Although there is so much hype surrounding social media data, the real goldmine is in the existing RDBMS Databases and to a lesser degree in Mainframes. The reason is obvious. Generally speaking data capture has been driven by business requirements, and not by some random tweets about where to meet for dinner. In short, the Database vendors are sitting on top of the most valuable data.
Oracle, IBM, and Microsoft “own” most of the data in the world. By that I mean if you run a query in any part of the world, it’s very likely that you are reading the data from a Database owned by them. The larger the volume of data, the greater the degree of ownership; just ask anyone who has attempted to migrate 20 TB of data from Oracle to DB2. In short, they own the data because the customers are locked-in. Moreover, the real value of data is much greater than the revenues generated from the Database licenses. In all likelihood the customer will buy other software/applications from the same vendor since it’s a safe choice. From the Database vendors’ standpoint the Database is a gift that keeps on giving. Although they have competed for new customers, due to absence of external threats (Non-RDBMS technology), they have enjoyed being in a growing market that has kept them happy. Teradata, MySql (Non-Oracle flavors), Postgres, and Sybase have a small share of the overall Database market.
The birth of Hadoop and NoSql technology represented a seismic shift that shook the RDBMS market not in terms of revenue loss/gain, but in offering an alternative to businesses . The Database vendors moved quickly to jockey for position and contrary to what some believe, I don’t think they were afraid of a meltdown. After all who was going to take their data? They responded to the market lest they be deprived of the Big Data windfall.
IBM spent $16 billion on its Big Data portfolio and launched PureData for Hadoop; a hardware/software system composed of IBM Big Data stack. It introduced SmartCloud and recently backed Pivotal’s Cloud Foundry. Cloud Foundry is “like an operating system for the cloud,” Andy Piper, developer advocate for Cloud Foundry at Pivotal.

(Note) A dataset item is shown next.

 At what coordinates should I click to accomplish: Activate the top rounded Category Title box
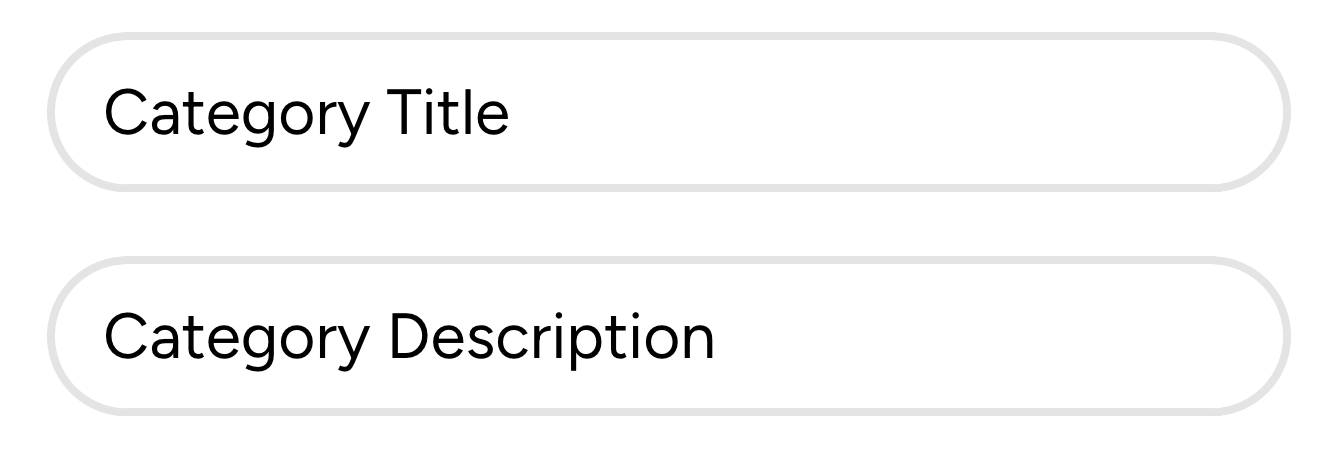[x=668, y=112]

Microsoft HDInsight products integrate with Sql Server 2012, System Center, and other Microsoft products; the Azure cloud-based version integrates with Azure cloud storage and Azure Database.
Oracle introduced Big Data appliance bundle comprising Oracle NoSql Database, Oracle Linux, Cloudera Hadoop, and Hotspot Java Virtual Machine. It also offers Oracle Cloud Computing.

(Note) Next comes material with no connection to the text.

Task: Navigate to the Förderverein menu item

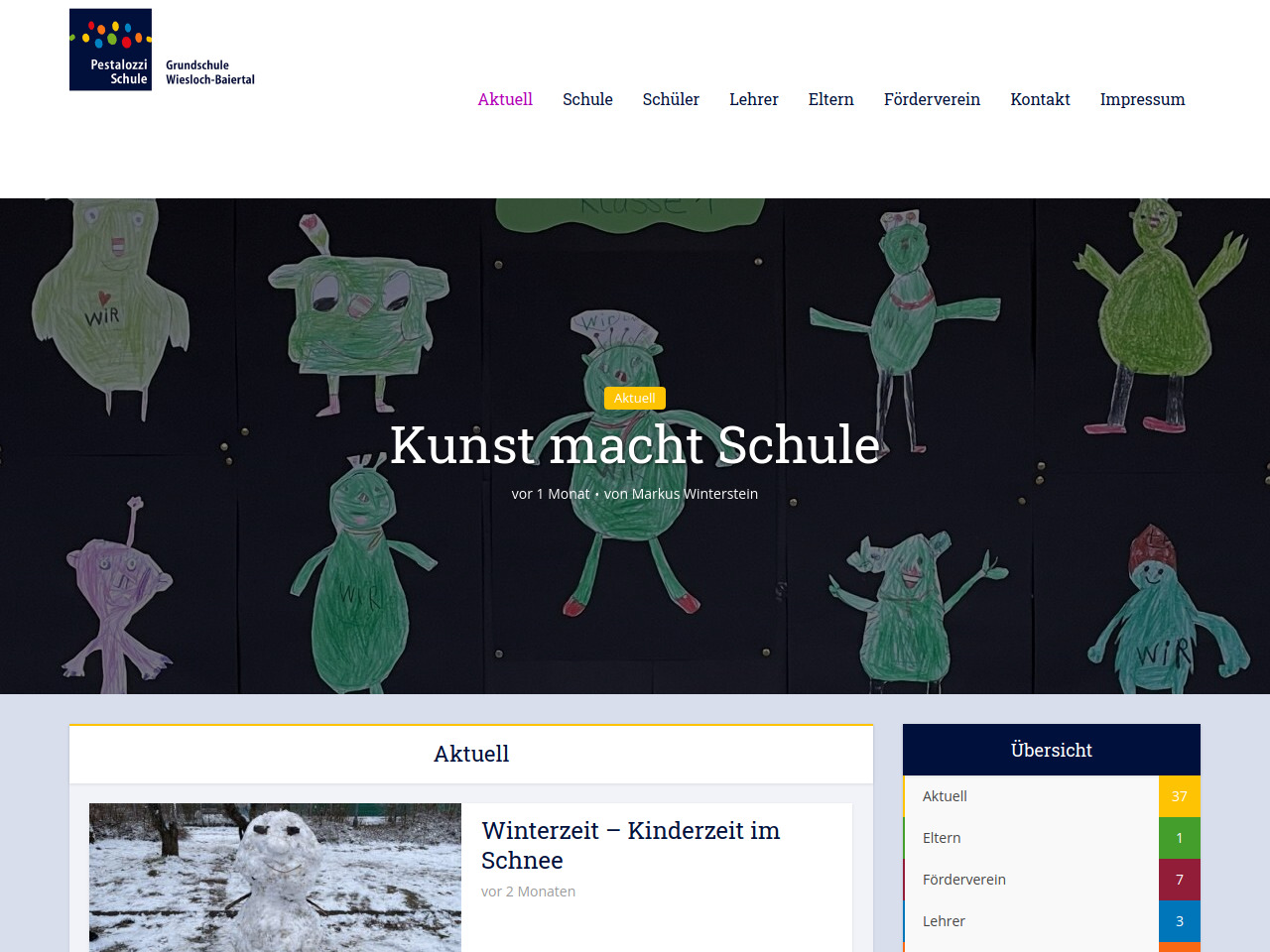Action: pyautogui.click(x=932, y=99)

What is Data Suction Appliance? There is a huge market for a high performance data migration tool that can copy the data stored in RDBMS Databases to Hadoop. Currently there are no fast ways of transferring data to Hadoop; Performance is sluggish. What I envision is data transfer at the storage layer and not Database layer. Storage vendors such as EMC and NetApp have an advantage in finding a solution while working with Data Integration vendors like Informatica. Informatica recently partnered with VelociData, provider of hyper-scale/hyper-speed engineered solutions. Is it possible? I would think so. I know that I am simplifying the process, but this is a high level view of what I see as a possible solution. Database objects are stored at specific disk addresses. It starts with the address of an instance within which the information about the root Tablespace or Dbspace is kept. Once the root Tablespace is identified, the information about the rest of the objects (Non-root Tablespaces, tables, indexes, …) is available in Data Dictionary tables and views. This information includes the addresses of the data files. Data file headers store the addresses of free/used extents and we continue on that path until data blocks containing the target rows are identified. Next, the Data Suction Appliance bypasses the Database and bulk copies the data blocks from storage to Hadoop. Some transformations may be needed during data transfer in order to bring in the data in a way that NoSql Databases can understand, but that can be achieved through an interface which will allow the Administrators to specify the data transfer options. The future will tell if I am dreaming or as cousin Vinny said, “The argument holds water”.